Dealings with the Osages are evidenced by numerous treaties made by the United States with them, beginning in 1808 and *329 culminating in the purchase from the Cherokee Nation of the lands now occupied by the members of the Osage Tribe and the division thereof under the terms of an act of Congress approved June 28, 1906, entitled “An act for the division of the lands and funds of the Osage Indians in Oklahoma Territory, and for other purposes.” An examination of the various provisions of those treaties will be unprofitable.

By said act of June 28, 1906, it was provided:

“That the roll of the Osage Tribe of Indians, as shown by the records of the United States in the office of the United States Indian agent at the Osage Agency, Oklahoma territory, as it existed on the first day of January, nineteen hundred and six, and all children born between January first, nineteen hundred and six, and July first, nineteen hundred and seven, to persons whose names are on said roll on January first, nineteen hundred and six, and all children whose names are not now on said roll, but who were born to members of the tribe * * * who have, or have had, white husbands, is hereby declared to be the roll of said tribe and to- constitute the legal membership thereof.”

It was also provided:

“That all lands belonging to the Osage Tribe of Indians in Oklahoma territory, except as herein provided, shall be divided among the members of said tribe, giving to each his or her fair share thereof.”

Every such enrolled member was permitted to select three tracts of 160 acres each, and it was provided further by said act that all oil, gas, coal, and other minerals covered by the land, for the selection of which provision was made, was reserved to the Osage Tribe for a -period of 25 years from the 8th day of April, 1906, and that all royalties from mineral leases and all moneys received from the sale of town lots and from the leasing of grazing lands should be placed in the treasury of the United States to the credit of the members of the tribe and distributed to those appearing upon the tribal rolls.
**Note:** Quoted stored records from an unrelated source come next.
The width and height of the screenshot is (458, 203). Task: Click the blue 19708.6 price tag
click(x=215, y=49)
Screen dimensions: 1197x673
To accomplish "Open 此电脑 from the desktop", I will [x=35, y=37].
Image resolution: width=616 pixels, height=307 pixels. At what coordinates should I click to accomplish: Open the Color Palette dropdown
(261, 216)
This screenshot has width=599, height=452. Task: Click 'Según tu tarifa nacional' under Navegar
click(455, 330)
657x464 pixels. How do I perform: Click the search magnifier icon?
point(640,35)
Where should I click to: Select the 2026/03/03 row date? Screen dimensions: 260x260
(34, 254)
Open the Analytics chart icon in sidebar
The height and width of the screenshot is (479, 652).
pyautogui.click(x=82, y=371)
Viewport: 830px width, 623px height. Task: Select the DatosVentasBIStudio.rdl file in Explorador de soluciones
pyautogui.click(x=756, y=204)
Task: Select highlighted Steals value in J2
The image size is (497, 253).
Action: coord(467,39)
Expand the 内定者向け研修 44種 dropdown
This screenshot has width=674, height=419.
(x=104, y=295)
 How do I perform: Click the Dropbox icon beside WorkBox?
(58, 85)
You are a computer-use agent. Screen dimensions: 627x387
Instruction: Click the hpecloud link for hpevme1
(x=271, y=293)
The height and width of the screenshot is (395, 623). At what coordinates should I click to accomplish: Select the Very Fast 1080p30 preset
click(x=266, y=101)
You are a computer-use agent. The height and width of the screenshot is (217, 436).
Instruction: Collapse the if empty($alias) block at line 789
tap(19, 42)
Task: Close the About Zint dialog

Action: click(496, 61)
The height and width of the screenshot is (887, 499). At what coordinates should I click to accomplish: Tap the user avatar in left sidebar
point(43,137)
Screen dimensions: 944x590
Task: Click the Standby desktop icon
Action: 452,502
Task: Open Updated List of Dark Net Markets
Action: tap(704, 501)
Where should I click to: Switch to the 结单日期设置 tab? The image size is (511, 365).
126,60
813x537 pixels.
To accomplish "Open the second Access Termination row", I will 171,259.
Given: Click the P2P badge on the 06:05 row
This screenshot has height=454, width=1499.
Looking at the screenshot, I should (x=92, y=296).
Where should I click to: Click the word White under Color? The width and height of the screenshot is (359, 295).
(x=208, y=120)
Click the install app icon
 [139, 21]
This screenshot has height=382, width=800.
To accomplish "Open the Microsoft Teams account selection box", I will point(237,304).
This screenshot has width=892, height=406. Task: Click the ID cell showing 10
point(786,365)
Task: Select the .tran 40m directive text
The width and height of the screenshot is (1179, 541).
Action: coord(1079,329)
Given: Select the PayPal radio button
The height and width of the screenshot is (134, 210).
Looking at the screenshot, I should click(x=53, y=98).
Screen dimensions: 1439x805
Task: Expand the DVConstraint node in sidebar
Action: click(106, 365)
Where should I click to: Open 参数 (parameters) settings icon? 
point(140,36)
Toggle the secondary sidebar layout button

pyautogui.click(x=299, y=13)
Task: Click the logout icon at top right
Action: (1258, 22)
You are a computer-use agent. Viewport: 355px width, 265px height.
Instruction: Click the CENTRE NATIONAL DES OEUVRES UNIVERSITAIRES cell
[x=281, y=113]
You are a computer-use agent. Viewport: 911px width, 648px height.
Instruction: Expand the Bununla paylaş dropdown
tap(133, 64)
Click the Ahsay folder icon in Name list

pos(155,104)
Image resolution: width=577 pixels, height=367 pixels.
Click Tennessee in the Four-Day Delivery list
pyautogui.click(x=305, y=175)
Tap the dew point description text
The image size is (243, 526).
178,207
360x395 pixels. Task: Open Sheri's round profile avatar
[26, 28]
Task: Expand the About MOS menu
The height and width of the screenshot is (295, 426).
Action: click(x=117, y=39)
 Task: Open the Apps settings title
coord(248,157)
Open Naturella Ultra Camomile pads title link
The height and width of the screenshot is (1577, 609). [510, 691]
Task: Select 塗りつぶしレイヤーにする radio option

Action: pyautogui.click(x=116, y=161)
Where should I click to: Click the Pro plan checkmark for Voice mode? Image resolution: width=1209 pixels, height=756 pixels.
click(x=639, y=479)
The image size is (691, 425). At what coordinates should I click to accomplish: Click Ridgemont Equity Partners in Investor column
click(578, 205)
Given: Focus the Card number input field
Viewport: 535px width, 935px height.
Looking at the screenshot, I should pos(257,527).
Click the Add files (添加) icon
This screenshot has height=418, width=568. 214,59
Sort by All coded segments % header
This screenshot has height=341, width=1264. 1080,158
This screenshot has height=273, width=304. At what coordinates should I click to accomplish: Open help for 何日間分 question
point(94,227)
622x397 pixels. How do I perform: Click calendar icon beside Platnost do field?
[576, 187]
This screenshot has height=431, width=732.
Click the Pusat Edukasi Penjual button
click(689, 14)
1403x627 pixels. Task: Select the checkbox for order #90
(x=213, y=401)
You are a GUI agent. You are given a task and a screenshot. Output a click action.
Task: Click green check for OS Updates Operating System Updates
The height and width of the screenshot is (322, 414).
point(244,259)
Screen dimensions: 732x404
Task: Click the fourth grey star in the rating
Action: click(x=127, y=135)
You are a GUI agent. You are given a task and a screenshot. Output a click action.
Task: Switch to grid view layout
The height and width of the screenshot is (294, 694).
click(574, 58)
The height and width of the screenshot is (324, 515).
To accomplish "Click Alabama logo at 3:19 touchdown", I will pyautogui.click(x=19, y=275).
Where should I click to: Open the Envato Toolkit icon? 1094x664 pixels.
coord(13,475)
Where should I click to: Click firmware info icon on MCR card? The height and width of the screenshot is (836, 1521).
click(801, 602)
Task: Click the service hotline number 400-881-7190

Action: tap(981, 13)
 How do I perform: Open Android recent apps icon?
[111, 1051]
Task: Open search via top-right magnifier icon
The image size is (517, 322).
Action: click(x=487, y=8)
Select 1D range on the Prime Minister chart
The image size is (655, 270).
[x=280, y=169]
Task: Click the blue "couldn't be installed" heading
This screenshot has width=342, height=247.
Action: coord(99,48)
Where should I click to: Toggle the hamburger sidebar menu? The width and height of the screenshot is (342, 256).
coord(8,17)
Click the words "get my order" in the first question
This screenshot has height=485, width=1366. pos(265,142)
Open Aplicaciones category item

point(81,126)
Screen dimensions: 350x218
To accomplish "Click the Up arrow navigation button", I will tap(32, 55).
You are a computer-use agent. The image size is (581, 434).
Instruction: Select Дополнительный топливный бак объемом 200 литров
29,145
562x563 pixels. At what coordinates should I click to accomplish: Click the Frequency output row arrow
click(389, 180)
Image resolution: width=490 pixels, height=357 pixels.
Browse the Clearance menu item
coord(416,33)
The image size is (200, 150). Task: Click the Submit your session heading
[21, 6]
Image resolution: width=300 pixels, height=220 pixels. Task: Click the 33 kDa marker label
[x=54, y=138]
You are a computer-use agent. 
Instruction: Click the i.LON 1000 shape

The evident purpose of this act *330 was, so far as practicable, to provide for a final disposition of the affairs of the tribe and a division of the property thereof to its members in severalty.

By section 6 of said act it is provided:

“That the lands, moneys, and mineral interests, herein provided for, of any deceased member of the Osage Tribe shall descend to his or her legal heirs, according to the laws of the territory of Oklahoma, or of the state in which said reservation may be hereinafter incorporated, except where the decedent leaves no issue, nor husband, nor wife, in which case said lands, moneys, and minei'al interests must go to the mother and father equally.”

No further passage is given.